Anders als beim Rahmenabkommen präsentiert sich die Situation bei den staatlichen Beihilfen. Dabei handelt es sich um Steuererleichterungen und Begünstigungen für Unternehmen oder Produktionszweige, die den von der EU gewünschten Wettbewerb verfälschen oder zu verfälschen drohen und deshalb in der EU grundsätzlich verboten sind. Die EU stellt in diesem Bereich offenbar diverse Forderungen an die Schweiz. Die Schweiz kennt staatliche Beihilfen allen staatlichen Ebenen. Gemeinden, Kantone und auch der Bund besitzen Unternehmen oder bieten Leistungen an. Mit Zugeständnissen im Bereich des Service public muss der Bundesrat vorsichtig sein. Allfällige erzwungene Liberalisierungen betrachtet Travail.Suisse als grosses Hemmnis bei der Suche nach Lösungen. Das Thema staatliche Beihilfen zeigt, dass es für den Erfolg eines weiteren Abkommens wichtig ist, auch im Inland gut und detailliert abzuklären, welche Auswirkungen zu erwarten sind und welche Änderungen tatsächlich nötig sind. Sondieren im Inland ist ebenso wichtig und benötigt Zeit.
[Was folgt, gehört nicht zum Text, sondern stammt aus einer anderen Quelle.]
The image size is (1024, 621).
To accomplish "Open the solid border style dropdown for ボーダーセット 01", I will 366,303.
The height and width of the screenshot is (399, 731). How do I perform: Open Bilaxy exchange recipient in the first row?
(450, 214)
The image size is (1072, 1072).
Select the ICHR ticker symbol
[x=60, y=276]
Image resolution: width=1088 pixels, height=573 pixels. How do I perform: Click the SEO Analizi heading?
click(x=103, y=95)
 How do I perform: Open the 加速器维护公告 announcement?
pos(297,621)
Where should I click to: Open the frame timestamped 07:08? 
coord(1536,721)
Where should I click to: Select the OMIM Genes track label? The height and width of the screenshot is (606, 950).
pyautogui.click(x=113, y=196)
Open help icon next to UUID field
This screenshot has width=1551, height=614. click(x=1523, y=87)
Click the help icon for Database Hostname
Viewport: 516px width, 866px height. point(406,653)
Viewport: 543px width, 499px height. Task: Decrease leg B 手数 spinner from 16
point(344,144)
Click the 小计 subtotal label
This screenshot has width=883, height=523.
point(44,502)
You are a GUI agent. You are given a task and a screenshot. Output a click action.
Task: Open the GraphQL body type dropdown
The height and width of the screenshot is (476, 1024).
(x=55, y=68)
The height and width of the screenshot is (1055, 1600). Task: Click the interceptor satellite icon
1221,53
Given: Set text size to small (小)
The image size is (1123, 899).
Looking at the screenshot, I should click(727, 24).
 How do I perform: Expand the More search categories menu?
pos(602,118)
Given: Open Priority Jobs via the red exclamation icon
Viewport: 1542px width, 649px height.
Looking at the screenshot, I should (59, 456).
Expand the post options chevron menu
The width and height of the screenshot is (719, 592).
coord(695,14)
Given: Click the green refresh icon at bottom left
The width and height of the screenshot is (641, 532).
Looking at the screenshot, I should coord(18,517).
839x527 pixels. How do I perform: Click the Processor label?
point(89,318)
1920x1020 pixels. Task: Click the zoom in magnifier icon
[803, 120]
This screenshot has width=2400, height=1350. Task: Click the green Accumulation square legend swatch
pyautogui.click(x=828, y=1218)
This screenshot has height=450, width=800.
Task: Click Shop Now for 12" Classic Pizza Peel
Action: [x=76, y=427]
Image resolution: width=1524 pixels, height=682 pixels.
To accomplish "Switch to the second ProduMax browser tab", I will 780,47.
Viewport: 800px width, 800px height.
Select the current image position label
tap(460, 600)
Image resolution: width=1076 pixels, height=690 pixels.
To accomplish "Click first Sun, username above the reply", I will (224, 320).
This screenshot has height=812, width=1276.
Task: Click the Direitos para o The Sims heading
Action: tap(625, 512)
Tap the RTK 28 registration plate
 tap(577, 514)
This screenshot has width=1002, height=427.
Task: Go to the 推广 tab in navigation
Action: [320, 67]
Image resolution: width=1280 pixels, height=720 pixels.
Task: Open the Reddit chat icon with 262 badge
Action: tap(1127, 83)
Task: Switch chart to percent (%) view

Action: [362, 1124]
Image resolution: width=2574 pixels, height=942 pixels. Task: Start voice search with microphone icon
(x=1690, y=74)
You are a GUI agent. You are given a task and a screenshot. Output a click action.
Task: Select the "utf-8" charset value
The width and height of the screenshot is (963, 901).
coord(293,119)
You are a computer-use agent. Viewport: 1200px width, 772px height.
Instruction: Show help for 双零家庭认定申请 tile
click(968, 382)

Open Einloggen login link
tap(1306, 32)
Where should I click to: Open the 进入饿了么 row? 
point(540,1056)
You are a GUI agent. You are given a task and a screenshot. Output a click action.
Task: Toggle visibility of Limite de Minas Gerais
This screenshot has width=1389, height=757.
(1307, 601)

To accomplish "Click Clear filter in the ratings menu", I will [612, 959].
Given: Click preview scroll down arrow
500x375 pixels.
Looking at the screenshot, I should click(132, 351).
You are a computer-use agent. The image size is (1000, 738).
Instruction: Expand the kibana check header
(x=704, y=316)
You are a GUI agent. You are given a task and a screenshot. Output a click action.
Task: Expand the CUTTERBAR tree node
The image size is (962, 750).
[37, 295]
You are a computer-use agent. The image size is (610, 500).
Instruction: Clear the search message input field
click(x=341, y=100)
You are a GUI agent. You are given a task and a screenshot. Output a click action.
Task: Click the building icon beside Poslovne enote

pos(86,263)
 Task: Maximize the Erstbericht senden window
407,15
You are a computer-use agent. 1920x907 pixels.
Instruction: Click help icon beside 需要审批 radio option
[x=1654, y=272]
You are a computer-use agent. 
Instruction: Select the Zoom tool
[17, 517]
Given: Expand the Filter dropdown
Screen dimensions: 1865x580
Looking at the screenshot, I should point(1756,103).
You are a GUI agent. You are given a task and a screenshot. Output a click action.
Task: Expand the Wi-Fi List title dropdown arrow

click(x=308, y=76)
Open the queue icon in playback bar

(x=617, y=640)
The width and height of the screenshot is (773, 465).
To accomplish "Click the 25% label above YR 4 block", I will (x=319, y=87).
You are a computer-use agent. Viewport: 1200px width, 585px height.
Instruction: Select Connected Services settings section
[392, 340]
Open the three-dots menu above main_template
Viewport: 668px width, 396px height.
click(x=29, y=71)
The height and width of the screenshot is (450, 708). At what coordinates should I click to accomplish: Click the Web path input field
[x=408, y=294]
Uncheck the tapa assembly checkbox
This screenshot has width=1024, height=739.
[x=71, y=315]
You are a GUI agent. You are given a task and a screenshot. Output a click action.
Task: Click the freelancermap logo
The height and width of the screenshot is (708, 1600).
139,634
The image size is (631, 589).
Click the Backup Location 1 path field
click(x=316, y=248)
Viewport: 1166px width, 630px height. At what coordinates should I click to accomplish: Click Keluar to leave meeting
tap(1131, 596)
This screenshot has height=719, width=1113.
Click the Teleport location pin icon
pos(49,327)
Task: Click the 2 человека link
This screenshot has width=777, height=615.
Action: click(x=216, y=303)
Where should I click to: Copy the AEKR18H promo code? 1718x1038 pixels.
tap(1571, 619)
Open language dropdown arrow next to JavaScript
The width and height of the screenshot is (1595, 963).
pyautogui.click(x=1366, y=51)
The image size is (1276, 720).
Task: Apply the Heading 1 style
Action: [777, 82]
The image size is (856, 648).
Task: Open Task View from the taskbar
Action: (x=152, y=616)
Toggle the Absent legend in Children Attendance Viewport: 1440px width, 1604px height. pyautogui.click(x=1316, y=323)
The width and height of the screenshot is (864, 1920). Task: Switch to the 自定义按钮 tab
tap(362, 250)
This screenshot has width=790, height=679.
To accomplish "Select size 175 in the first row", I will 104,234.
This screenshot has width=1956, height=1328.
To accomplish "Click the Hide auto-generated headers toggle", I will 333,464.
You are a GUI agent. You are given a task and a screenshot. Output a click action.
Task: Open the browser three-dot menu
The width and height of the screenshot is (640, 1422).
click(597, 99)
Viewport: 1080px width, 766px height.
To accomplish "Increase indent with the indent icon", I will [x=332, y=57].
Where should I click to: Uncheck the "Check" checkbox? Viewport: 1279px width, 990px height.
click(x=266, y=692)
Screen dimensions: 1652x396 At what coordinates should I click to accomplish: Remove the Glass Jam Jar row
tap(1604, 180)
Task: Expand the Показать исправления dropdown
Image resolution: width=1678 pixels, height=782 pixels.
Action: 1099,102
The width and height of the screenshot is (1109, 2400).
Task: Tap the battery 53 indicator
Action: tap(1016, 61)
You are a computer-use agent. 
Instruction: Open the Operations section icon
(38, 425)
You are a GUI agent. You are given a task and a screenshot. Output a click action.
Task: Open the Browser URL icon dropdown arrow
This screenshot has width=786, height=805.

Trotz aller Skepsis: Travail.Suisse unterstützt die Personenfreizügigkeit. Wir erinnern uns an das unmenschliche Kontingentssystem, das genau nach dem Gusto der Wirtschaft Arbeitskräfte in die Schweiz holte und sie hier ohne Familien und ohne ausreichende Rechte leben liess. Wer im 21. Jahrhundert in der Schweiz wieder Saisonniers will, die ihren Arbeitgebenden ausgeliefert sind, zeigt sein wahres Gesicht. Travail.Suisse setzt sich für eine menschenwürdige Arbeitswelt ein. Es soll keine Zweiklassengesellschaft geben, mit Menschen, die an ihre Arbeit gebunden leben und jederzeit nach Verwendung wieder abgeschoben werden können. Die meisten Unternehmen in der Schweiz leben glücklicherweise eine andere Unternehmenskultur.
Die Schweiz muss sich für die Vorbereitungen auf diese Verhandlungen die nötige Zeit nehmen. Wer aufs Gaspedal drückt und zeitlichen Druck aufbaut, schwächt nur die Position der Schweiz. Es ist deshalb ein Rätsel, warum die zuständige aussenpolitische Kommission des Nationalrates derart Druck aufbaut und parallel zum Bundesrat in intensivem Austausch mit den Mitgliedern des Europäischen Parlaments steht. Druck macht auch die Wissenschaft und Forschung, was verständlich ist. Dass die EU die Schweiz beim Forschungsabkommen Horizon ausschliesst, ist nicht korrekt und wird von Travail.Suisse bedauert. Allerdings kann die Schweizer Forschung bei erfolgreichem Abschluss neuer Verträge sicher wieder mitmachen, der Ausschluss ist temporär. Eine Verschlechterung beim Lohnschutz durch «Bilaterale III» wäre für die Arbeitnehmenden nicht temporär und eine Hypothek bei einer Volksabstimmung.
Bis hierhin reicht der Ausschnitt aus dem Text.